Dataset entries>
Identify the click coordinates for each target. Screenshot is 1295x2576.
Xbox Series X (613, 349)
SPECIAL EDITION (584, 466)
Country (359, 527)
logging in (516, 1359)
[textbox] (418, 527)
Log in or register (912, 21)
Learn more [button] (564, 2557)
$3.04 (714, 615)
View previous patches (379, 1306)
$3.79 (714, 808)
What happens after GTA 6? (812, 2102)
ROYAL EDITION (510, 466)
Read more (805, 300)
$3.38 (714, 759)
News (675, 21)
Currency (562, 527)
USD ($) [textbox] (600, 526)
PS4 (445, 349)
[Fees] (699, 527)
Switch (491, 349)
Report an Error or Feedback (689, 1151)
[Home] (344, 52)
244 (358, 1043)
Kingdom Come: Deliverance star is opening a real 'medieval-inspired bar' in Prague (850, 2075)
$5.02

---

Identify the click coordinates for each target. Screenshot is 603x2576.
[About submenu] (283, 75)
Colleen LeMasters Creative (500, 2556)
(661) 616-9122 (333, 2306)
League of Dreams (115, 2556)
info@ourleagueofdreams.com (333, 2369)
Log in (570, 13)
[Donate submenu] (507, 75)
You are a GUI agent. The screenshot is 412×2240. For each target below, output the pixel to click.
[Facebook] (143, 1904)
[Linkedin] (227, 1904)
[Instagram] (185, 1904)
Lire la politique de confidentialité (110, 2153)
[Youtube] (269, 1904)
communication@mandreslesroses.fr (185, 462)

==

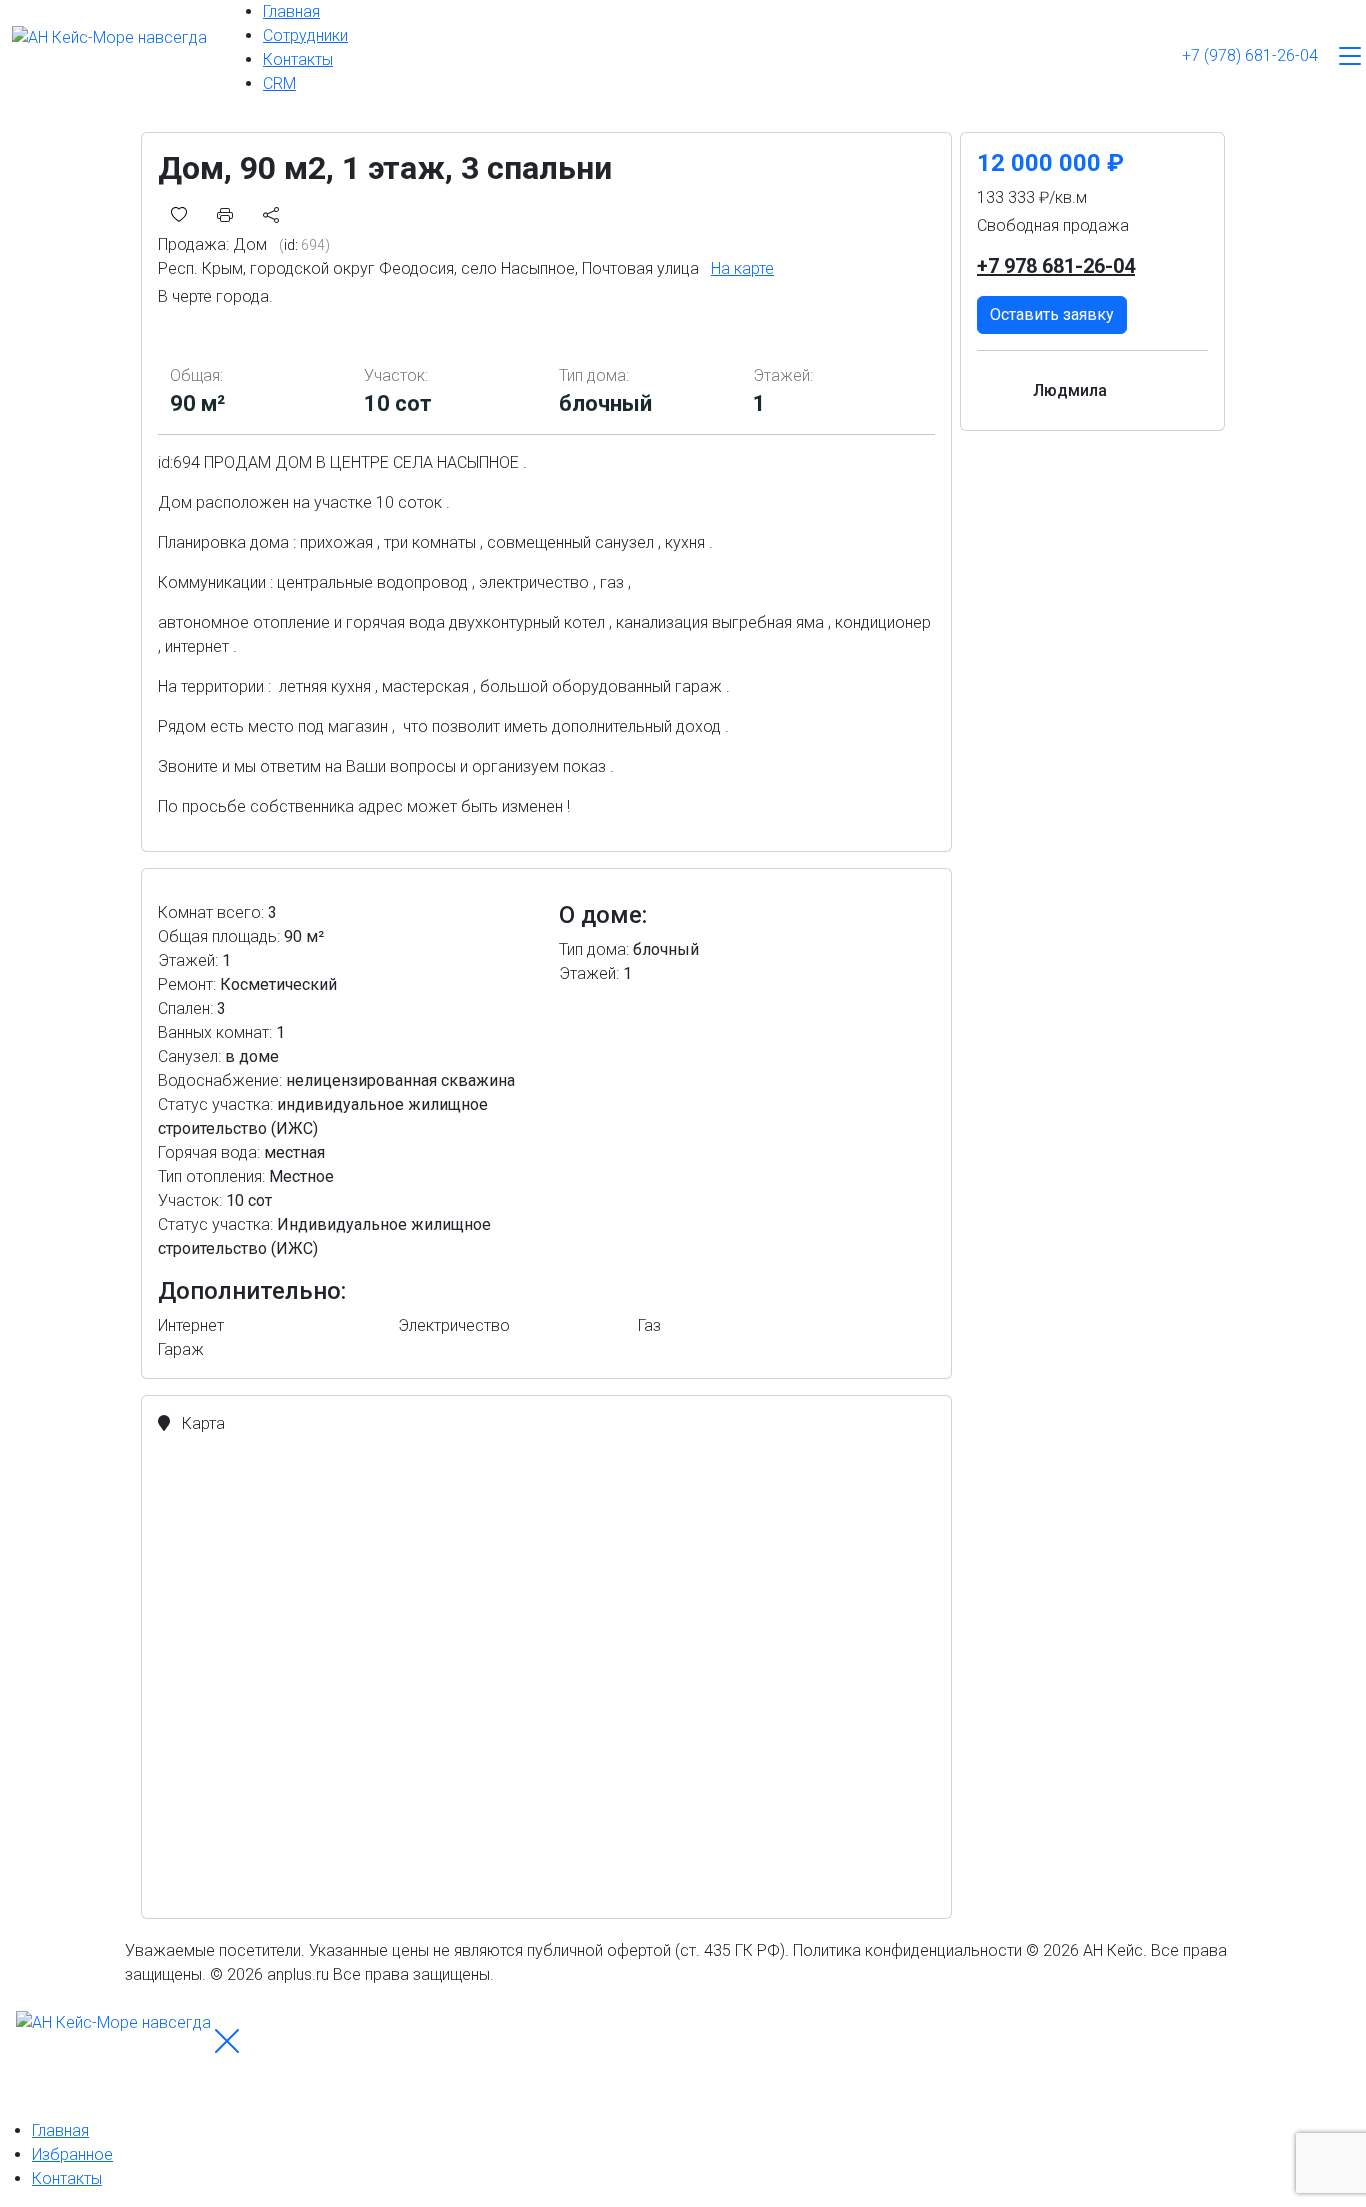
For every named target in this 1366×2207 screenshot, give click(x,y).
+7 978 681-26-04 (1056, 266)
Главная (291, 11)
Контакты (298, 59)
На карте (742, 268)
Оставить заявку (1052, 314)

INSTRUCTIONS TO FOLLOW> Of the lines above, retype only those from the line containing "Learn more [button] (564, 2557)" through the line containing "PS4 (445, 349)", including both, exactly.

WRITTEN RESPONSE>
Learn more [button] (564, 2557)
$3.04 (714, 615)
View previous patches (379, 1306)
$3.79 (714, 808)
What happens after GTA 6? (812, 2102)
ROYAL EDITION (510, 466)
Read more (805, 300)
$3.38 (714, 759)
News (675, 21)
Currency (562, 527)
USD ($) [textbox] (600, 526)
PS4 (445, 349)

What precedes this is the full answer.